C’est le plus grand, le plus beau, le plus… je sais, il n’y a aucune objectivité dans ces propos, lol… j’assume. Je l’appelle Ormus Siberius.

Je m’assois et cale mon dos contre son tronc puis ferme les yeux dans une pause méditative. J’ai l’impression d’être dans sa chair, dans ses racines… Je suis Ormus Siberius… Parfois il me fait voyager.

Un jour, j’entends une voix :

– Je suis Camille.

– Camille ?! Mon intellect mouline.

– Je faisais partie des personnes qui ont eu l’accident d’avion, la nageuse.

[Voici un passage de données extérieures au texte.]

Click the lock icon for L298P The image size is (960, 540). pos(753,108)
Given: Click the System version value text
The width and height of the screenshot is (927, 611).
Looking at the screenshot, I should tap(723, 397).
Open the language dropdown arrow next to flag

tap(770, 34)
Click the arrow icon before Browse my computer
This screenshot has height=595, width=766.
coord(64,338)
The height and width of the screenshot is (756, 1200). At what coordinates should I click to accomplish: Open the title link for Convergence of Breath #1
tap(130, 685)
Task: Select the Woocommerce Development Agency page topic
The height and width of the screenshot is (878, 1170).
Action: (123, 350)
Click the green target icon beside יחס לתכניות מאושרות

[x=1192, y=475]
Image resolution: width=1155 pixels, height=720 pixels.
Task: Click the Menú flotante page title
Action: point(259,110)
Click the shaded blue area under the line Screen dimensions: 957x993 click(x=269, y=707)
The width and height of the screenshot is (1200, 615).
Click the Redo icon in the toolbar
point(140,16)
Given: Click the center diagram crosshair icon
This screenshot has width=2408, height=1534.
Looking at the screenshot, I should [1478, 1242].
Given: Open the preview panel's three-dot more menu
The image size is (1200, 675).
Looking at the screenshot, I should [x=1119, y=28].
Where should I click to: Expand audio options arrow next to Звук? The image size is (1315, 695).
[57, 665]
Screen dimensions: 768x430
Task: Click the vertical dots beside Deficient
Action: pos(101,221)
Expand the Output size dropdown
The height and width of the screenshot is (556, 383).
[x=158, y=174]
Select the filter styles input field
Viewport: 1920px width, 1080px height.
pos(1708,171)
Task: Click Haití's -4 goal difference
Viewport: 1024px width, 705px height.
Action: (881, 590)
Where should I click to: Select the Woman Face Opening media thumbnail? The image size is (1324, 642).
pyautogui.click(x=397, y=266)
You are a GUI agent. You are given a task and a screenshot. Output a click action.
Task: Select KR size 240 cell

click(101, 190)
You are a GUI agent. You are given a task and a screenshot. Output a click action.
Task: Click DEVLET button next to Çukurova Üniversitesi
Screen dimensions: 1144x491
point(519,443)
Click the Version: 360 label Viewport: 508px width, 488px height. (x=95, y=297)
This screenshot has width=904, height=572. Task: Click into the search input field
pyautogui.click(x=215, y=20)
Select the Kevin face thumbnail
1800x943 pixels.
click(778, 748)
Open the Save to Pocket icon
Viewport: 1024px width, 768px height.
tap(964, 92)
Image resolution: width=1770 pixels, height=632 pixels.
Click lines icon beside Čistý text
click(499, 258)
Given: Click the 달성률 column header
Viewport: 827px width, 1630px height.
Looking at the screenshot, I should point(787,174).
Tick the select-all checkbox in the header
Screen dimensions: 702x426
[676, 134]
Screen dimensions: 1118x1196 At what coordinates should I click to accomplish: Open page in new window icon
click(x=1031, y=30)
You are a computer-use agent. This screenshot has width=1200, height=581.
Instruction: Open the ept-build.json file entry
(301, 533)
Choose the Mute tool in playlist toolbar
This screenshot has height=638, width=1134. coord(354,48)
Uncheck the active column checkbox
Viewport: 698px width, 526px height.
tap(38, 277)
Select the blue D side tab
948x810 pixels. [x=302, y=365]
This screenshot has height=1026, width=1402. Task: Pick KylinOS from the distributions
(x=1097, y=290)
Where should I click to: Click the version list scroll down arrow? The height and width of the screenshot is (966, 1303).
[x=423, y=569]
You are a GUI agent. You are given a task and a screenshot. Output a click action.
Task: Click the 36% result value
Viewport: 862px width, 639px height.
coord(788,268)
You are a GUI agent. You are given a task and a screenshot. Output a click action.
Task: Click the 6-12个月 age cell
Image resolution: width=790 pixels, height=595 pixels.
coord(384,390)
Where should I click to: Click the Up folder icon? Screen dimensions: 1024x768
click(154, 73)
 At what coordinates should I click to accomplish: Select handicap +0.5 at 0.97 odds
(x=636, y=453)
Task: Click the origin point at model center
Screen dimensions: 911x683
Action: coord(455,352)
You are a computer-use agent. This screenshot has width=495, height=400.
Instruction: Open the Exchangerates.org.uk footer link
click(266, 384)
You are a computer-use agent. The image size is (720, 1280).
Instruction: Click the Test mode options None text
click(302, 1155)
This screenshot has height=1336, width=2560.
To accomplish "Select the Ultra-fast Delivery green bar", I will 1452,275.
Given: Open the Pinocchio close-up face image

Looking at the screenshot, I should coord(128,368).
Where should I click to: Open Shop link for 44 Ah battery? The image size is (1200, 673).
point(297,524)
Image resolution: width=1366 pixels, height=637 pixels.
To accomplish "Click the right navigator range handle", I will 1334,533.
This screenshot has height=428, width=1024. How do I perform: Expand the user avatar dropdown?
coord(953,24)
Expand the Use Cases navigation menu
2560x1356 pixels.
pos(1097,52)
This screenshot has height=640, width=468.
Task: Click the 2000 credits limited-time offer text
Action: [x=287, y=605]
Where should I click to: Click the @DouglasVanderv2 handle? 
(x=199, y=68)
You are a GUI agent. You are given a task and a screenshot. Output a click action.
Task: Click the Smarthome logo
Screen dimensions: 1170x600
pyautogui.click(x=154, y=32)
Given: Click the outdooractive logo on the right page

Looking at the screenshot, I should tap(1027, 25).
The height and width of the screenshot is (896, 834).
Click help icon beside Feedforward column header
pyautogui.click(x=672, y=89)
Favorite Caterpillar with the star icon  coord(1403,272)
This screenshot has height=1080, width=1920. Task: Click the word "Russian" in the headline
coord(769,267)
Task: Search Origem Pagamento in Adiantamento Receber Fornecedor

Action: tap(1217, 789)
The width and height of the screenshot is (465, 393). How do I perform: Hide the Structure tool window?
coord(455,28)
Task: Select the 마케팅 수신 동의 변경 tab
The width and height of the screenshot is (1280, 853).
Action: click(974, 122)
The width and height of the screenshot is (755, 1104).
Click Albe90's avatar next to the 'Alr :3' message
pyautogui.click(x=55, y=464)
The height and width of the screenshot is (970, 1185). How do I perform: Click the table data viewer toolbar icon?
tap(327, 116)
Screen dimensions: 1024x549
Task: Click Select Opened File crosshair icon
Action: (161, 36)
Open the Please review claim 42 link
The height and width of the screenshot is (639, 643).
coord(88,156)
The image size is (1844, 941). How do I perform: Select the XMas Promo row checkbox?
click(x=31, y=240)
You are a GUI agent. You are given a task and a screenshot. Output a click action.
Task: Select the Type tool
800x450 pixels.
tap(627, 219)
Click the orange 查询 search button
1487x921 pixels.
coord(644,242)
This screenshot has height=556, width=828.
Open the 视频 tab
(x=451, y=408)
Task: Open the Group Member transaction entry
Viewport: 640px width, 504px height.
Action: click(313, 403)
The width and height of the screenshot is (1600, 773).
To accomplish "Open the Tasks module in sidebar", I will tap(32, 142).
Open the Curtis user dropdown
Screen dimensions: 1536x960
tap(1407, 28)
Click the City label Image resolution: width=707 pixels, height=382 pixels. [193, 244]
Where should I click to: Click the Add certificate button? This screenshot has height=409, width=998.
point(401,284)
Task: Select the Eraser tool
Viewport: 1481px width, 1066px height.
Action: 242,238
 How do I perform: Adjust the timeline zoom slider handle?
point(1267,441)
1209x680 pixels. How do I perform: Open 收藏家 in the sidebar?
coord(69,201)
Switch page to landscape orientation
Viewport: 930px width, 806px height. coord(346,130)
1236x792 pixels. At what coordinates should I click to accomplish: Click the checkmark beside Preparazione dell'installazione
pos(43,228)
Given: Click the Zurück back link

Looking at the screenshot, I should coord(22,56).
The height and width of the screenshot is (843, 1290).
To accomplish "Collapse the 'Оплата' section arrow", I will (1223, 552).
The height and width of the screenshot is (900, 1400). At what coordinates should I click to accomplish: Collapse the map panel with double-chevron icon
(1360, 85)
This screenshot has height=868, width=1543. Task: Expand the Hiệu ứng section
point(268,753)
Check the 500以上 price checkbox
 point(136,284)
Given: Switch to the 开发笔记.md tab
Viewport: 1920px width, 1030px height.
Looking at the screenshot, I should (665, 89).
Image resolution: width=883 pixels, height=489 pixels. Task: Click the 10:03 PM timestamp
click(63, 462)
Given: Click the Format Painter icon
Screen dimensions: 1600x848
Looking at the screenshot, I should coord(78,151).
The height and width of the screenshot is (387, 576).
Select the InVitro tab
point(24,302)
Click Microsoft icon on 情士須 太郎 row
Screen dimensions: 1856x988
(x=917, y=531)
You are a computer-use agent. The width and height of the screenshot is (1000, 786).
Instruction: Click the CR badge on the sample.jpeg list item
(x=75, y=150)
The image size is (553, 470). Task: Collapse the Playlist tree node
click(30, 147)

Mon premier réflexe est de vouloir couper court à l’échange et de partir. J’ai vaguement entendu parler de cet accident mais je ne m’intéresse pas franchement au sport, donc Camille… Et parler avec des morts, en direct, c’est quoi ce truc, je n’ai pas envie, je veux qu’on me fiche la paix.

Pourtant je reste et je maintiens le contact parce que je sens comme une force qui me pousse à rester, je n’ai pas le droit de partir !

– Je suis triste d’être partie, parce que je suis jeune. Personne ne se souviendra de moi, je n’aurai rien laissé comme souvenirs dans ce monde, même pas un enfant qui soit de moi comme trace de ma vie.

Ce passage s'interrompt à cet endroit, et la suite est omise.